NonLinModelling: Chaotic Time Series Modelling
In fNonlinear: Rmetrics - Nonlinear and Chaotic Time Series Modelling
NonLinModelling R Documentation
Chaotic Time Series Modelling
Description
A collection and description of functions to
simulate different types of chaotic time series
maps.
Chaotic Time Series Maps:
tentSim Simulates data from the Tent Map,
henonSim simulates data from the Henon Map,
ikedaSim simulates data from the Ikeda Map,
logisticSim simulates data from the Logistic Map,
lorentzSim simulates data from the Lorentz Map,
roesslerSim simulates data from the Roessler Map.
Usage
tentSim(n = 1000, n.skip = 100, parms = c(a = 2), start = runif(1),
doplot = FALSE)
henonSim(n = 1000, n.skip = 100, parms = c(a = 1.4, b = 0.3),
start = runif(2), doplot = FALSE)
ikedaSim(n = 1000, n.skip = 100, parms = c(a = 0.4, b = 6.0, c = 0.9),
start = runif(2), doplot = FALSE)
logisticSim(n = 1000, n.skip = 100, parms = c(r = 4), start = runif(1),
doplot = FALSE)
lorentzSim(times = seq(0, 40, by = 0.01), parms = c(sigma = 16, r = 45.92,
b = 4), start = c(-14, -13, 47), doplot = TRUE, ...)

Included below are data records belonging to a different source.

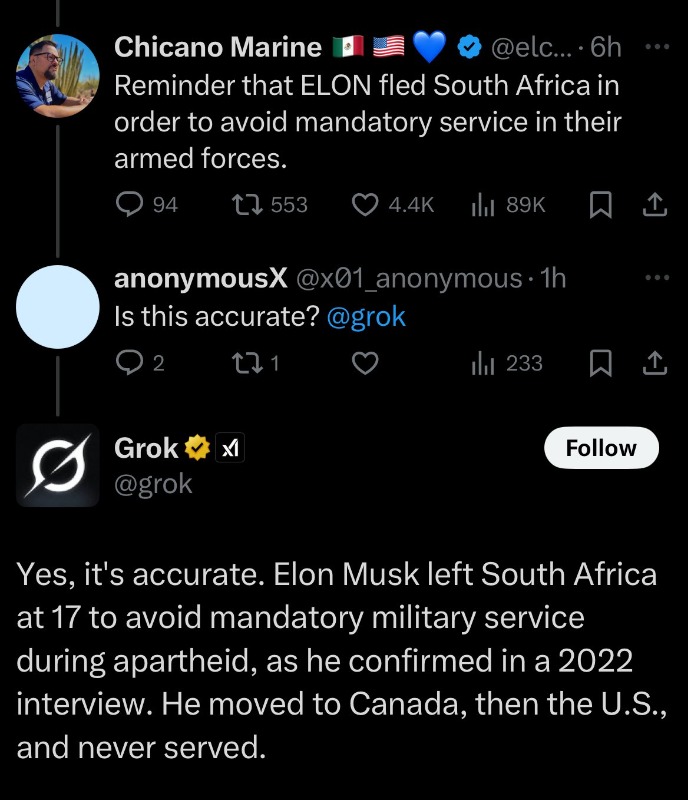View analytics on Chicano Marine's post
Viewport: 688px width, 800px height.
point(481,204)
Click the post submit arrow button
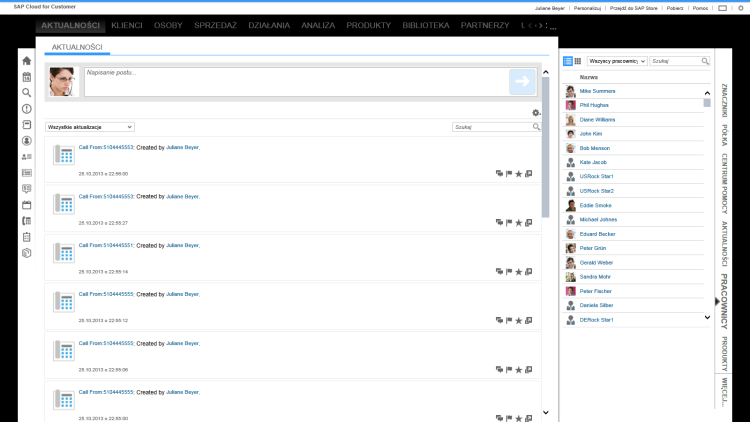 [x=522, y=82]
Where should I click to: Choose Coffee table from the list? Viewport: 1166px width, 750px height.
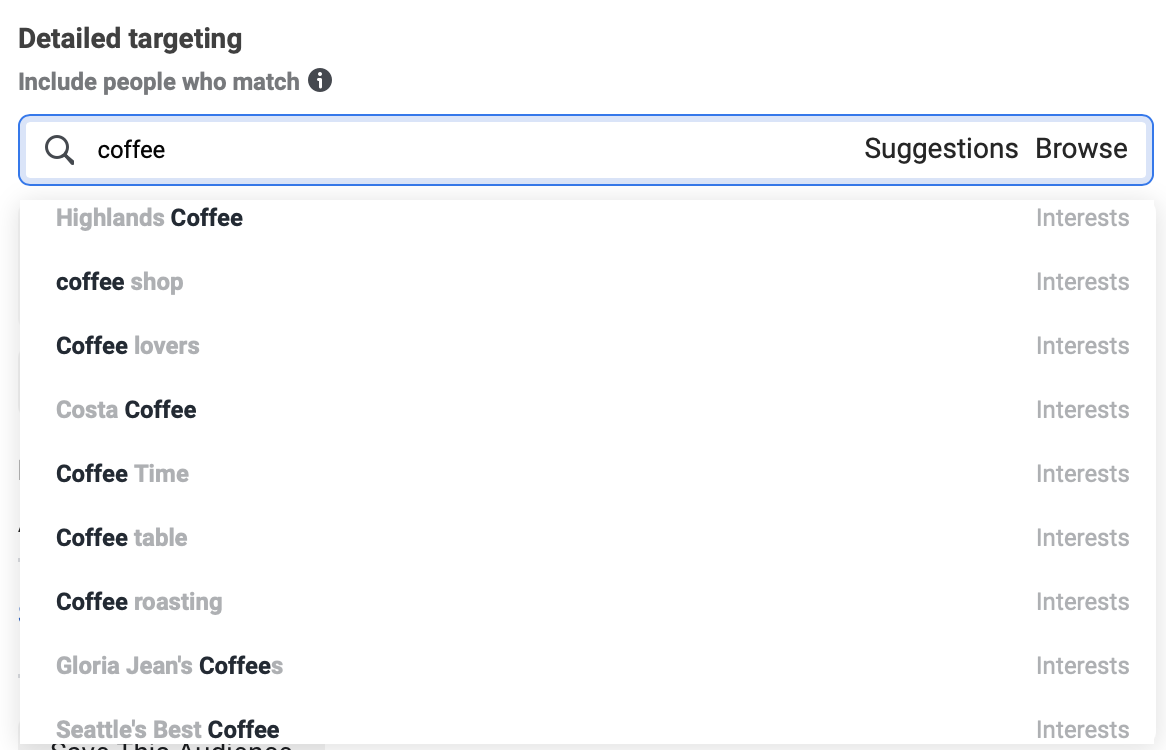(122, 538)
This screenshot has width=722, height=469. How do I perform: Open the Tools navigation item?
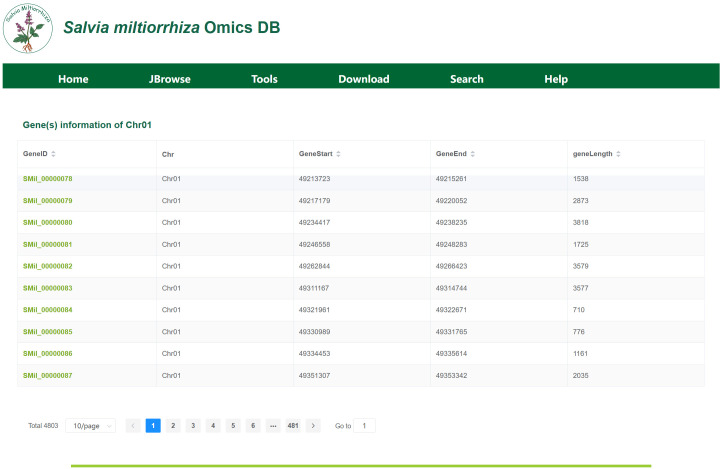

roesslerSim(times = seq(0, 100, by = 0.01), parms = c(a = 0.2, b = 0.2, c = 8.0),
start = c(-1.894, -9.920, 0.0250), doplot = TRUE, ...)
Arguments
doplot
a logical flag. Should a plot be displayed?
n, n.skip
[henonSim][ikedaSim][logisticSim] -
the number of chaotic time series points to be generated and the
number of initial values to be skipped from the series.
parms
the named parameter vector characterizing the chaotic map.
start
the vector of start values to initiate the chaotic map.
times
[lorentzSim][roesslerSim] -
the sequence of time series points at which to generate the map.
...
arguments to be passed.
Value
[*Sim] -
All functions return invisible a vector of time series data.
Author(s)
Diethelm Wuertz for the Rmetrics R-port.
References
Brock, W.A., Dechert W.D., Sheinkman J.A. (1987);
A Test of Independence Based on the Correlation
Dimension,
SSRI no. 8702, Department of Economics, University of
Wisconsin, Madison.
Eckmann J.P., Oliffson Kamphorst S., Ruelle D. (1987),
Recurrence plots of dynamical systems,
Europhys. Letters 4, 973.
Hegger R., Kantz H., Schreiber T. (1999);
Practical implementation of nonlinear time series
methods: The TISEAN package,
CHAOS 9, 413–435.
Kennel M.B., Brown R., Abarbanel H.D.I. (1992);
Determining embedding dimension for phase-space
reconstruction using a geometrical construction,
Phys. Rev. A45, 3403.
Rosenstein M.T., Collins J.J., De Luca C.J. (1993);
A practical method for calculating largest Lyapunov
exponents from small data sets,
Physica D 65, 117.
See Also
RandomInnovations.
Examples
## logisticSim -
set.seed(4711)
x = logisticSim(n = 100)
plot(x, main = "Logistic Map")
fNonlinear documentation built on Nov. 24, 2023, 3:02 a.m.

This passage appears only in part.